#### [WHAT IS EXPECTED]
Copy out the lines from the one containing "Given: Open the" through the last line, replacing "three-dot menu" with "overflow menu" and changing nothing else. Omit the pictures.

* begin GIVEN RECORDS *

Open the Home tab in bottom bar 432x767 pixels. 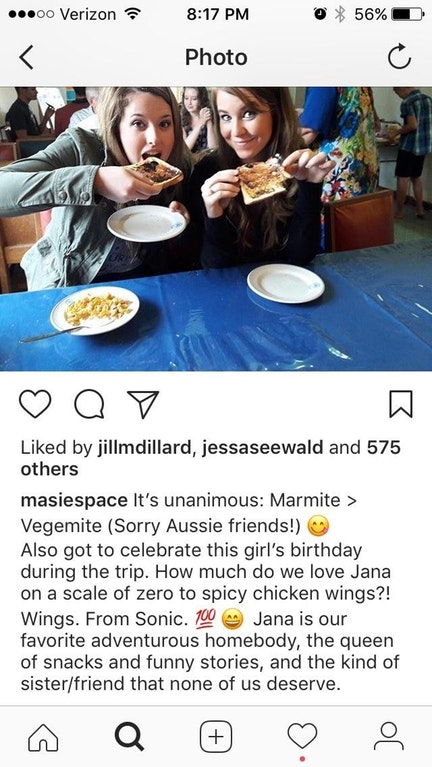pos(43,736)
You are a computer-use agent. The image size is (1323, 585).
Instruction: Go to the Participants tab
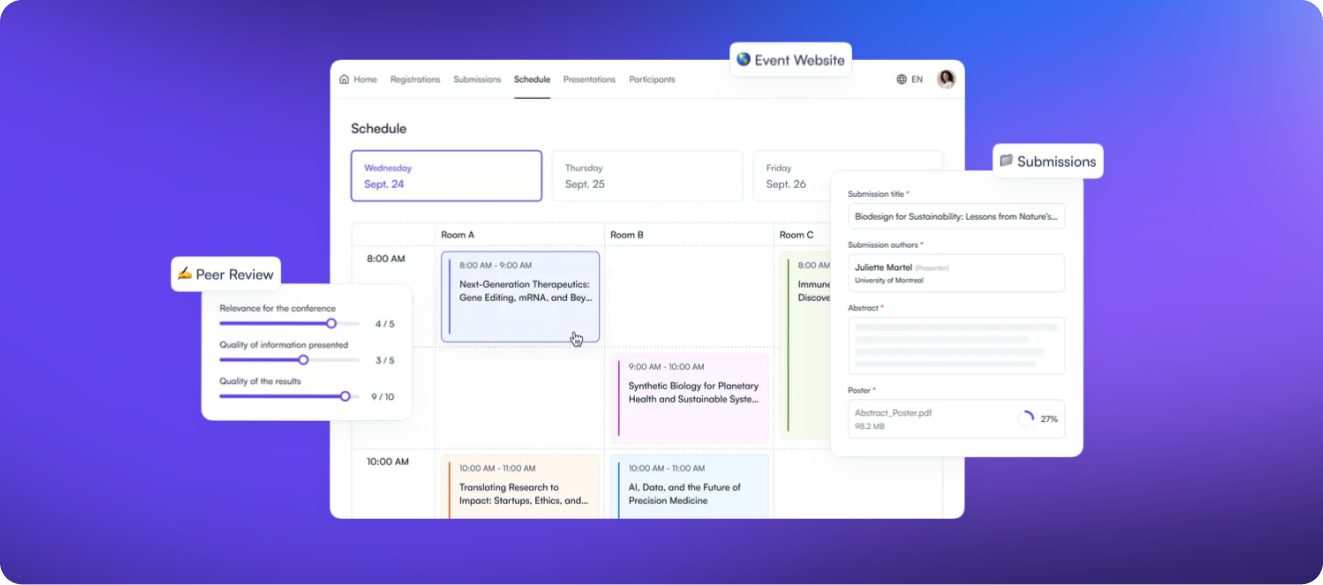pyautogui.click(x=652, y=79)
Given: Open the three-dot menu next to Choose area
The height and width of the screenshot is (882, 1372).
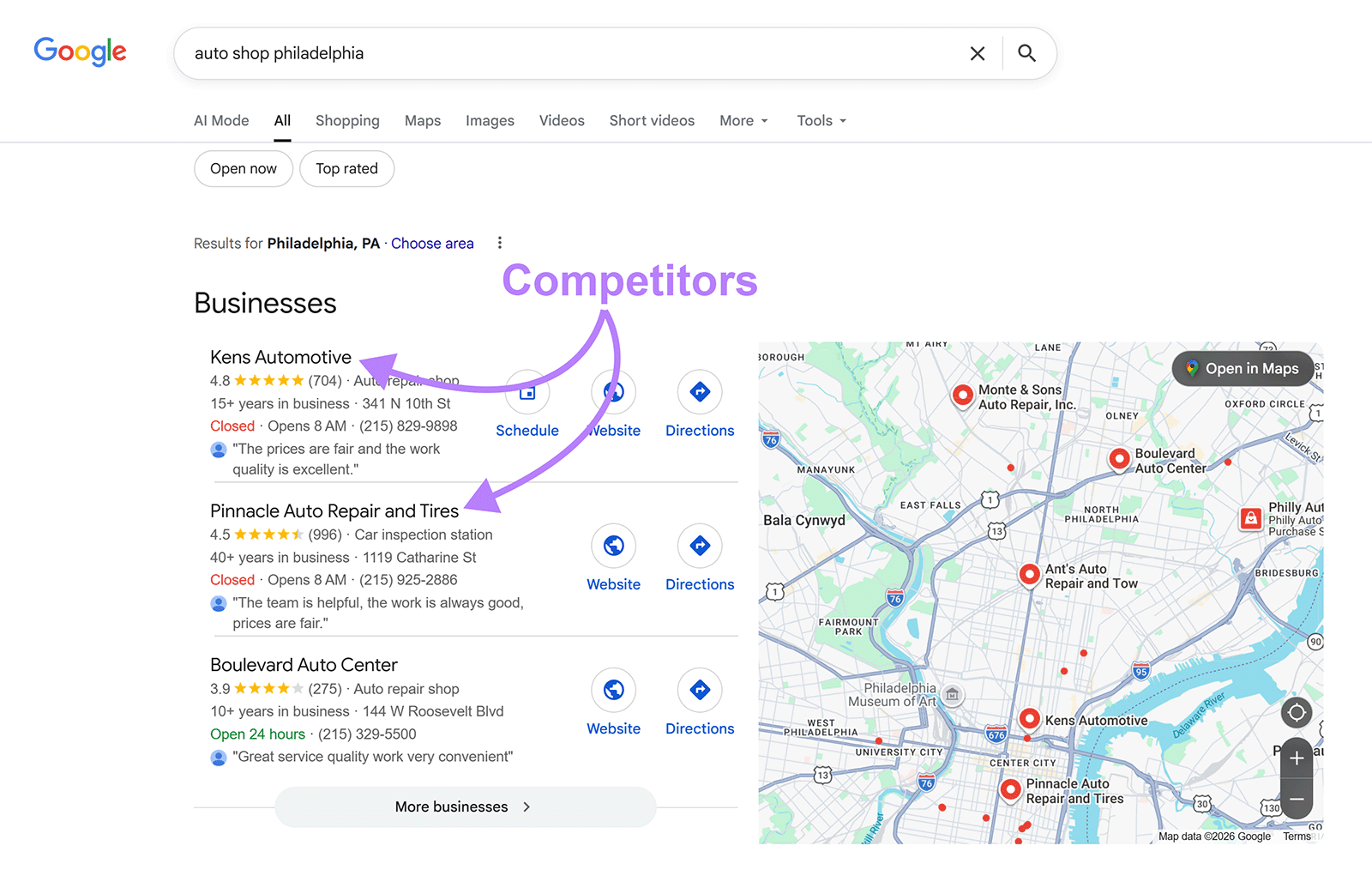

* end GIVEN RECORDS *

#### [COMPLETE OUTPUT]
Given: Open the overflow menu next to Choose area
The height and width of the screenshot is (882, 1372).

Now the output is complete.